[Input data]
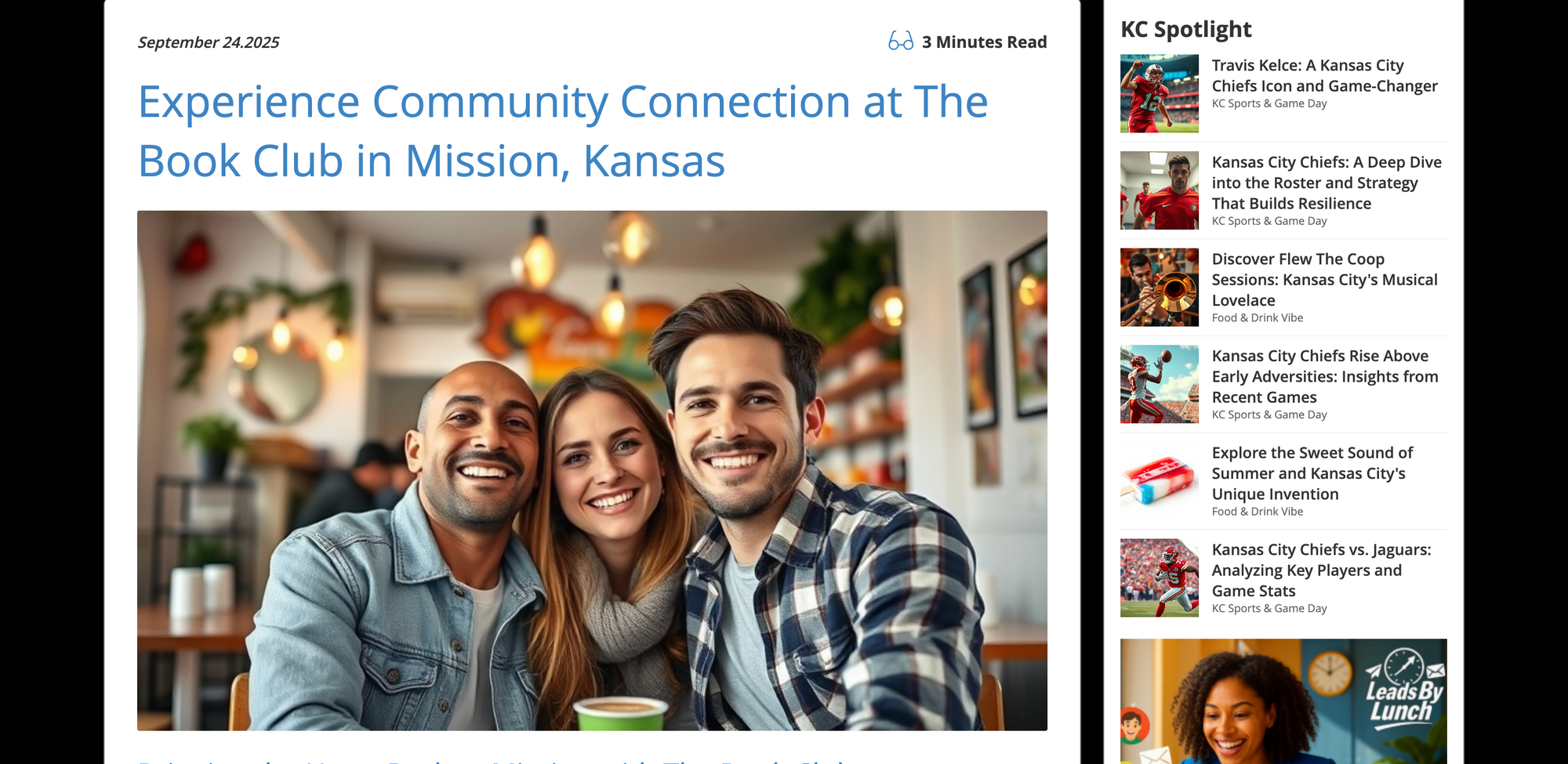Open Travis Kelce Chiefs Icon article link
The image size is (1568, 764).
click(x=1325, y=75)
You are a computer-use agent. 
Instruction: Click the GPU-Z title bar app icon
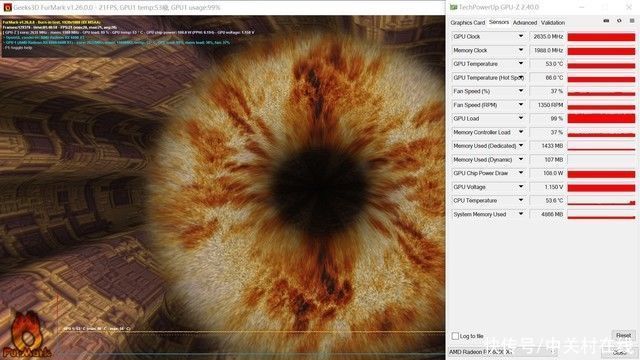[453, 7]
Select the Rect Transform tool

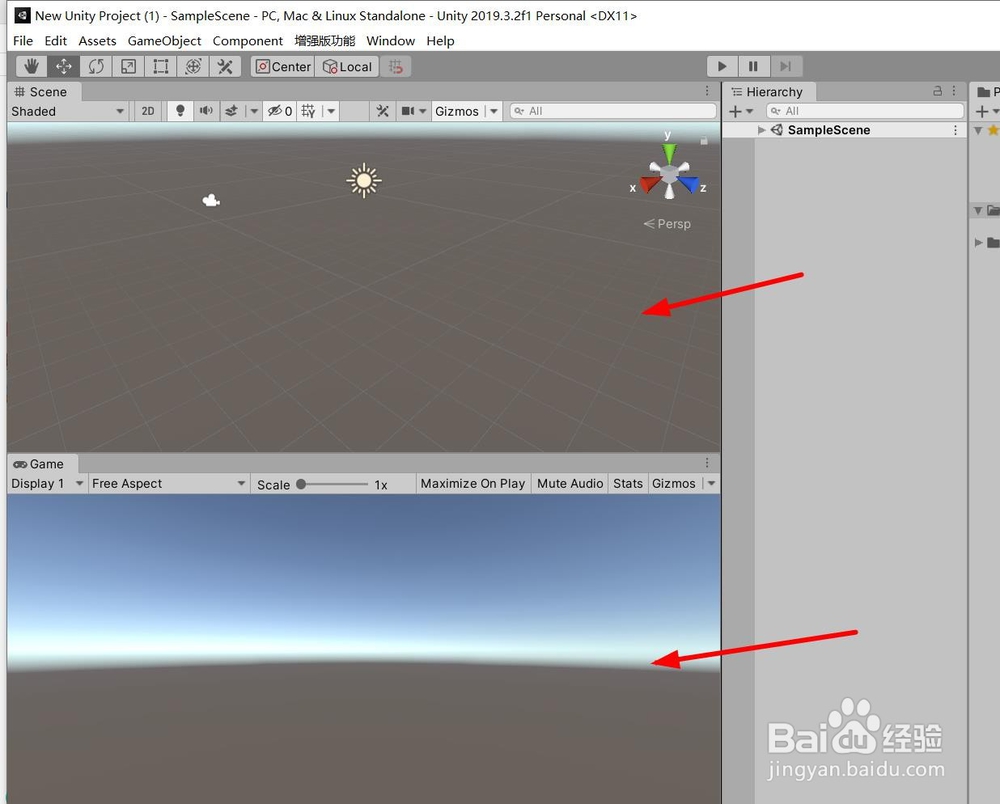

[Prompt]
Return only what lies between the line containing "Instruction: Click the" and the last line of the listing, those two lines included, exactly as written and with no pictures.

[Reply to the exercise]
Instruction: Click the GPU-Z title bar app icon
[453, 7]
Select the Rect Transform tool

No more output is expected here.